Cognitive behavioural therapy encompasses changing behaviours, thought patterns and emotions to make you feel better and achieve your goals in life.
Self-help for stress
It’s important to regain control of your daily life so you can start to feel better.
Here's how you can manage stress more easily:
Try to eat regularly and have a balanced diet – aim for regular, varied and well-balanced meals and drink fluids regularly.
Make physical activity a priority – try to move for at least 30 minutes a day. This increases circulation, releases natural endorphins and makes your body stronger to combat stress.
Pay attention to your sleep – lack of sleep makes your body and brain tired. Work and study may take longer than usual when you’re stressed, and you may find it harder to concentrate. Try to have regular sleep times and unwind before bedtime, preferably without screens.
Learn to say no – Set reasonable limits and don't take on tasks that could lead to more stress. Create a better structure of what needs to be done, for example by writing a list.
Don't withdraw from your support system – It can sometimes be hard to spend time with others, but it's important not to isolate yourself. Hanging out with others can break negative stress and be a good distraction.
Make time for yourself – Treat yourself to activities that make you feel good and make it easier to unwind. These might be dancing, walking, painting, listening to music or reading books.
Slow down – Try to take your time when eating, shopping or doing other everyday things. It's easy to rush unconsciously, creating unnecessary stress for yourself and those around you.
Avoid smoking and alcohol – Alcohol and nicotine might feel relaxing at first. But when the effects wear off, it causes further stress to supply the body with more. Ultimately, this raises your blood pressure and makes you more sensitive to stress.
Stress in children
Like adults, children can be affected by stress and will react in similar ways, but they may be more vulnerable than adults.

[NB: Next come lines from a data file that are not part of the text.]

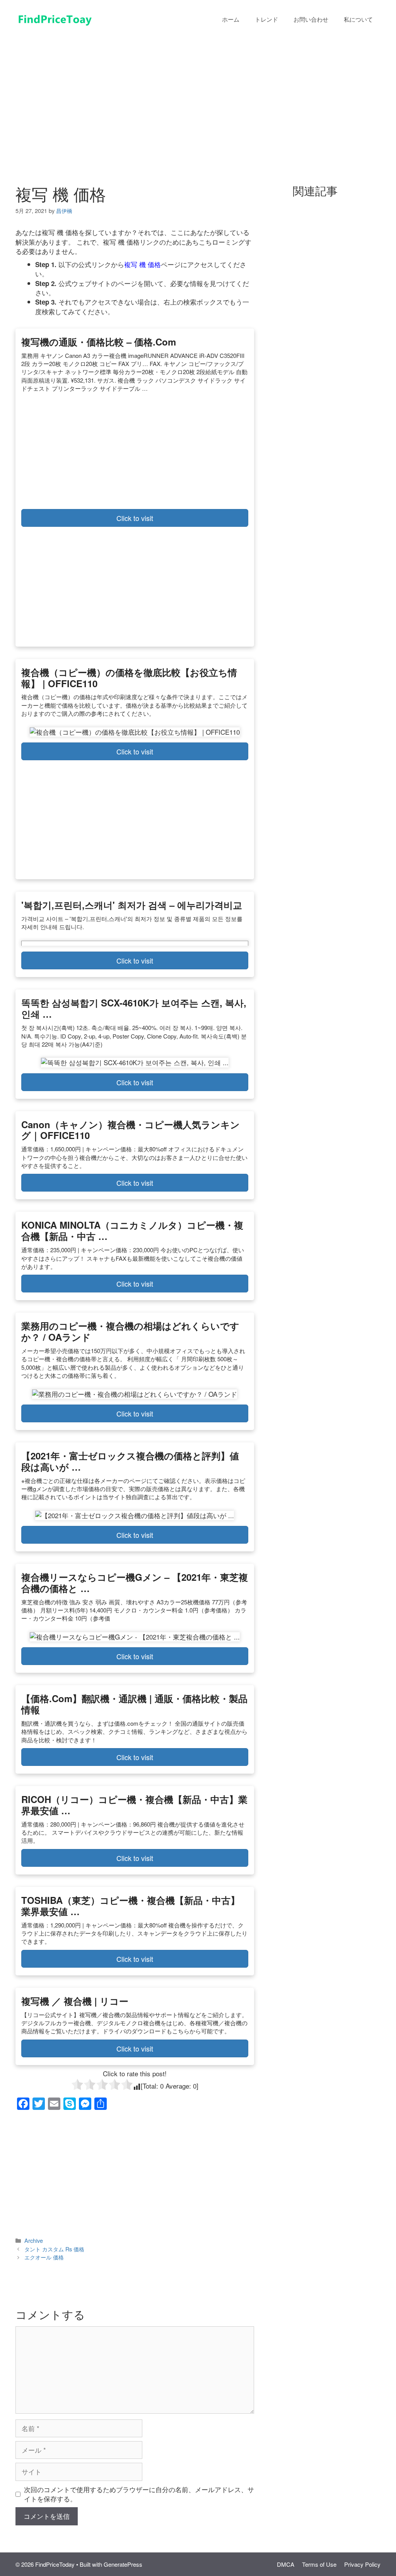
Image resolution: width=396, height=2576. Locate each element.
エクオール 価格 (44, 2257)
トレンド (266, 19)
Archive (33, 2240)
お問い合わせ (311, 19)
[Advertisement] (198, 96)
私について (358, 19)
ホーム (230, 19)
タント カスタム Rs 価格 (54, 2249)
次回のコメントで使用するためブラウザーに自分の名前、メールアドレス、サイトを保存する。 (139, 2494)
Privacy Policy (362, 2564)
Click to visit (134, 518)
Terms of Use (319, 2564)
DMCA (285, 2564)
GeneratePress (123, 2564)
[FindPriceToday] (54, 18)
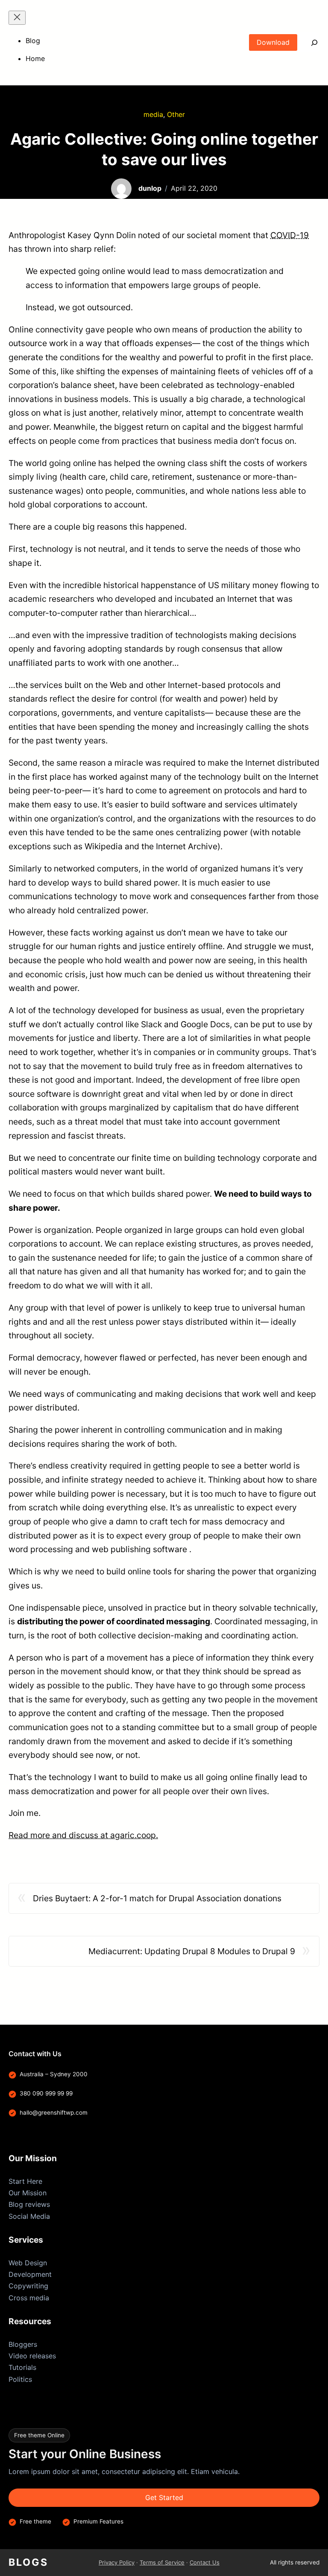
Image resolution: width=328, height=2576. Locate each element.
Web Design (28, 2262)
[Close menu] (17, 18)
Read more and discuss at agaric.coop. (83, 1835)
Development (30, 2274)
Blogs (28, 2562)
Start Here (25, 2181)
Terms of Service (162, 2562)
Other (176, 114)
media (153, 114)
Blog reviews (29, 2204)
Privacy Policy (117, 2562)
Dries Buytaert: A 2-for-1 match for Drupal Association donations (157, 1898)
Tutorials (22, 2367)
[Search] (308, 42)
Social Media (29, 2216)
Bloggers (23, 2344)
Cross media (29, 2297)
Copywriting (28, 2286)
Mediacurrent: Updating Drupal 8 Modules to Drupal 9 (191, 1951)
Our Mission (28, 2192)
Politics (20, 2379)
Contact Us (205, 2562)
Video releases (32, 2356)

For example, young children may find it harder to express themselves and to feel like they have influence over a situation.
Causes of stress in children can range from performance anxiety at school, problems with friends, bullying, parents’ divorce, moving house and the negative impact of social media. Children can also be affected by stressful people around them, as it can be difficult to distinguish between their own feelings and those of others.
Young children often experience more physical symptoms of stress, like stomach aches. Older children may withdraw from their parents and activities.
Common signs of stress in children are:
Irritability and mood swings
Decreased desire for social activities
Change in appetite
Difficulty concentrating at school
How to help a child with stress
Maintain regular daily routines – aim for regular meals, activities and sleep.
Spend quality time together – try to be present and turn off mobile phones when picking up and dropping off at nursery and school. Children have a great desire for closeness and social interaction to feel secure and calm.
Talk to your child – ask questions about school, friends or siblings. Show that you or another trusted adult is available to chat.
Review your child's leisure activities – it’s important to be physically active and to encourage children's interests, but there also needs to be a balance between activities and rest.
When to seek medical help for stress
Speak to a GP if you’re experiencing stress that’s negatively impacting your daily life and you no longer feel you can cope.
You can turn to Livi for help with stress. A doctor will make an individual assessment based on your symptoms. If you book a digital GP appointment for your child, the child must be present during the appointment.
Seek urgent medical attention for any severe physical symptoms such as chest pain, palpitations or dizziness.